* [ACTIONS TO TAKE]:
a) Please list every approach the Flamenco screensaver discussion below proposes for keeping the dashboard screen from going to sleep.
b) Extend the Flamenco screensaver discussion below from where it stops.

* [PASSAGE]:
--------------------
This is most relevant for the Last Rendered view, for displaying in a central location in an animation studio.
Changed status from 'Needs Triage' to: 'Confirmed'
Added subscriber: @dr.sybren
Hello, could you tell me exactly what you expect from the changes to the web interface.
Thanks in advance
The goal of this task is to make it possible for a computer to show the Flamenco dashboard, without any further supervision. It would be great if Flamenco itself had a way to keep the screensaver from activating. Not sure if this is even possible, though.
I did some research and it looks like there are a couple ways to fix this:
Using Screen Wake Lock API, as it supports all major browsers, except Firefox.
Playing an invisible video on loop --- not pretty hack for Firefox, otherwise setting the flag
dom.screenwakelock.enabled
totrue
.Alternatively, we can achieve the best of both worlds with NoSleep.js as it has a fallback with the second option for browsers that don't support the API yet. See the demo.
The Screen Wake Lock API is not available, unfortunately. From MDN:
This means that it's only functional when Flamenco is running behind a TLS connection. As Flamenco is designed to run on-premise, by not-too-technical people, it's unlikely that this will be the case.
So I guess playing a video is the only option here.
When reading more about Secure contexts I was glad that it considered locally deployed pages as secure.
And then disappointed because it only considers those from "localhost" not the ones under a local IP address such as 192.168.0.16
About the playing video option, I developed a tiny proof of concept using Vue and some other libs that our webapp uses too such as pinia for state management. I have tested and it seems to be working as expected in both Chromium based browsers and Firefox.
--------------------
* [DATASET CONTENT]:
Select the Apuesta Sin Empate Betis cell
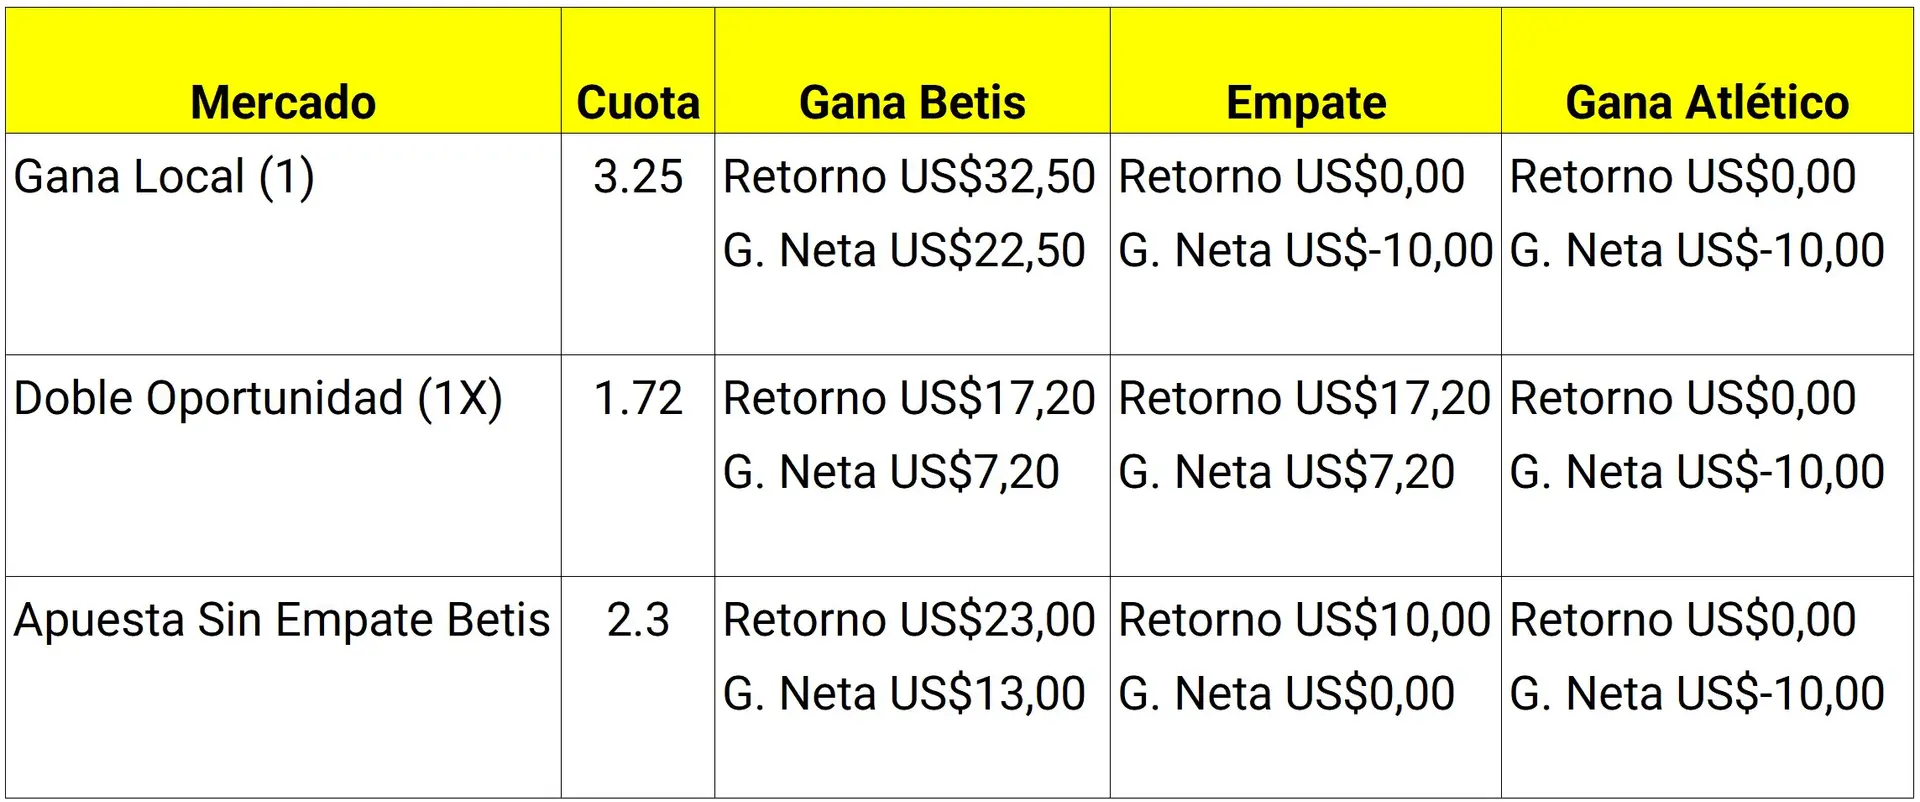282,620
--------------------
* [RESULTS FOR EACH TASK]:
a)
1. Using the Screen Wake Lock API, which all major browsers except Firefox support.
2. Playing an invisible video on loop, a hack for Firefox; the alternative for Firefox is setting the flag dom.screenwakelock.enabled to true.
3. Using NoSleep.js, which falls back to the video option for browsers that don't yet support the API.

b)
Nice!
Do you know how dependent this is on things like the video size, presence of an audio track, whether the video is actually visible (or hidden via CSS), etc?
I've used FFmpeg to turn your
one-second-video.mp4
into a 16x16 pixelone-second-video.webm
. This not just reduces the screen size, but also turns your huge monstrosity (15 kB) into something slightly more manageable (2 kB) 😸The reason I ask is that I would suspect there's limits to this, where browsers have a different interpretation of what the user is doing with the video, from "watching a video" to "some advertisement in a corner".
Hi @dr.sybren I did a few more tests.
Your 16x16 webm version worked, so I went further and set the
<video width="1" height="1" />
and it also worked. Apparently the browser doesn't care a lot about the video size (which is a bit weird how a 1px can wake lock your computer 😄)So far on tests it worked with the muted audio track of the video, not sure if it even has an audio track, if one is present it should be muted because of autoplay. If for any reason autoplay doesn't work then some awful JS glue would be required to play on the toggle switch.
After doing some extreme tests such as 1px video with absolute position at -500px I decided to completely hide it already simply with
display: none
and surprisingly it also worked 😆I have updated the POC repo with the changes and made it more convenient for you to try it out by publishing to gh pages. Check out the live version.
👍
ffprobe
is your friend:I think that's a good idea to do anyway, because my browser (Firefox) by default disallows any auto-play. Unless explicitly allowed for that website, of course. This may also be an issue if we want the webapp to remember whether it was wakelocked or not.
Woah!
Which browser & OS did you test with?
I'll give it a try when I have the time to let my computer sit still ;-)
Thanks for the ffprobe tip! 👍
I tried to set my Firefox on Windows to deny autoplay but the poc website worked anyway. It did not seem to respect my setting. I'll be trying some js glue for events where autoplay will not work, so far it's being too magical for me, I'm suspicious of why this is working.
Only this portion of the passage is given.